The report discussed emerging risks related to innovation and the adoption of new products and services, including crypto-assets. Highlighting risks arising from banks’ expansion into digital offerings and the “heightened” threat of fraud risk associated with innovative peer-to-peer payment platforms, the OCC noted that banks should be “clearly communicating risks, educating customers on potential scams, and enhancing internal fraud monitoring capabilities” to mitigate threats and protect consumers. The report noted that “[b]anks may require additional or different controls to safeguard against fraud, financial crimes, violations of Bank Secrecy Act, anti-money laundering, and Office of Foreign Assets Control (BSA/AML/OFAC) requirements, and consumer protection or fair lending laws, or operational errors,” and should “maintain comprehensive operational resilience frameworks commensurate with the size and complexity of products, services, and operations being supported.”
The OCC reiterated the importance of taking a “careful and cautious approach” toward banks’ engagement with the crypto-related firms. Recent events in the crypto market have also “revealed a high degree of interconnectedness between certain crypto participants through a variety of opaque lending and investing arrangements,” which has led to “a high risk of contagion among connected parties.” The report noted that national banks and federal savings associations interested in engaging in crypto-asset activities should discuss the activities with their supervisory office before engaging the activities.
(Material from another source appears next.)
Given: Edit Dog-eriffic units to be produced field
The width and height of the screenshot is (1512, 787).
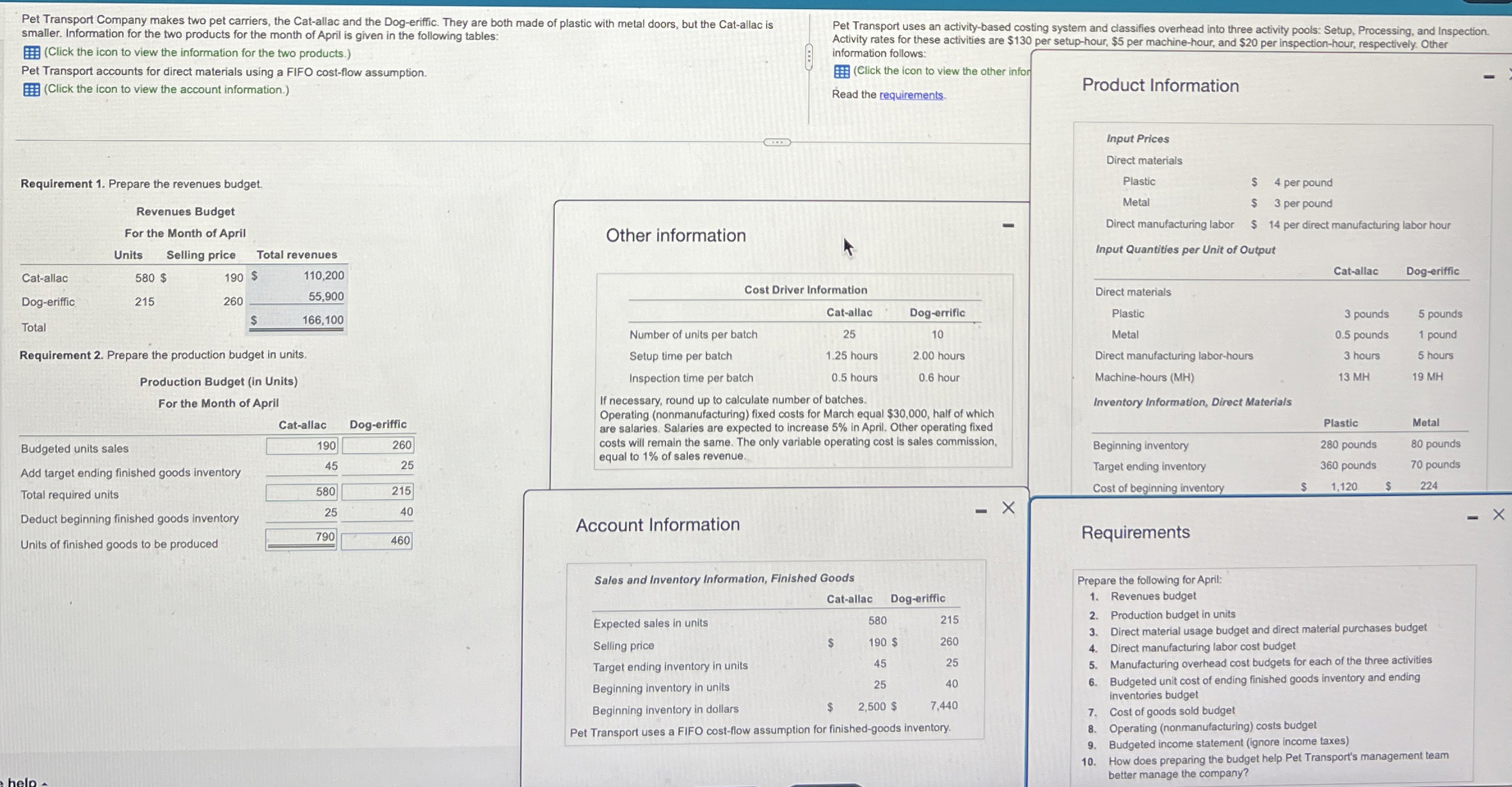Looking at the screenshot, I should click(x=377, y=541).
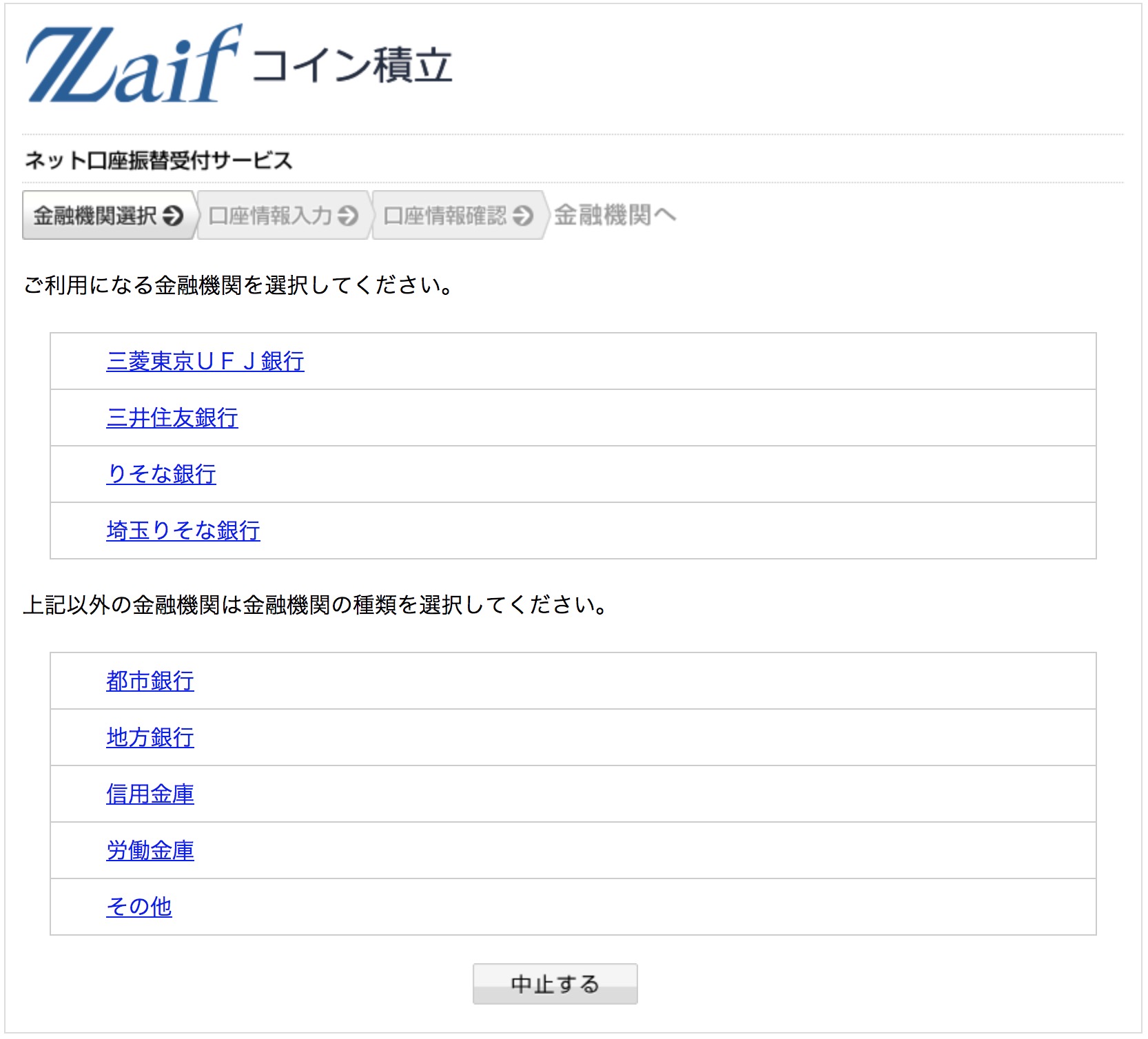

Some activities may require a supervisory non-objection under OCC Interpretive Letter #1179.
The report cited risks related to cybersecurity and partnerships with fintech and other third parties. The OCC said it is applying a “heightened supervisory focus” to its scrutiny of banks’ oversight of third-party relationships and flagged an upward trend in ransomware attacks targeting banks’ service providers and other third parties. Partnering with fintechs to support operations or provide opportunities for customers to enter the digital asset market can “increase the risk of unfair or deceptive acts or practices because of the coordination, communication, and disclosure challenges involved in these partnerships,” the report said, adding that “[u]nclear or arbitrary partnership agreements may result in implementation breakdowns, untimely resolution of issues, or failure to deliver products or services as intended, and may result in significant customer remediation.” The OCC cautioned that banks must “conduct appropriate due diligence” before entering a partnership with a third party. “The scope and depth of due diligence, as well as ongoing monitoring and oversight of the third party’s performance, should be commensurate with the nature and criticality of the proposed activity.”
The report also discussed forthcoming climate risk management guidelines applicable to banks with more than $100 billion in total consolidated assets. As previously covered by InfoBytes, the OCC, Federal Reserve Board, and the FDIC announced they intend to issue final interagency guidance to promote consistency.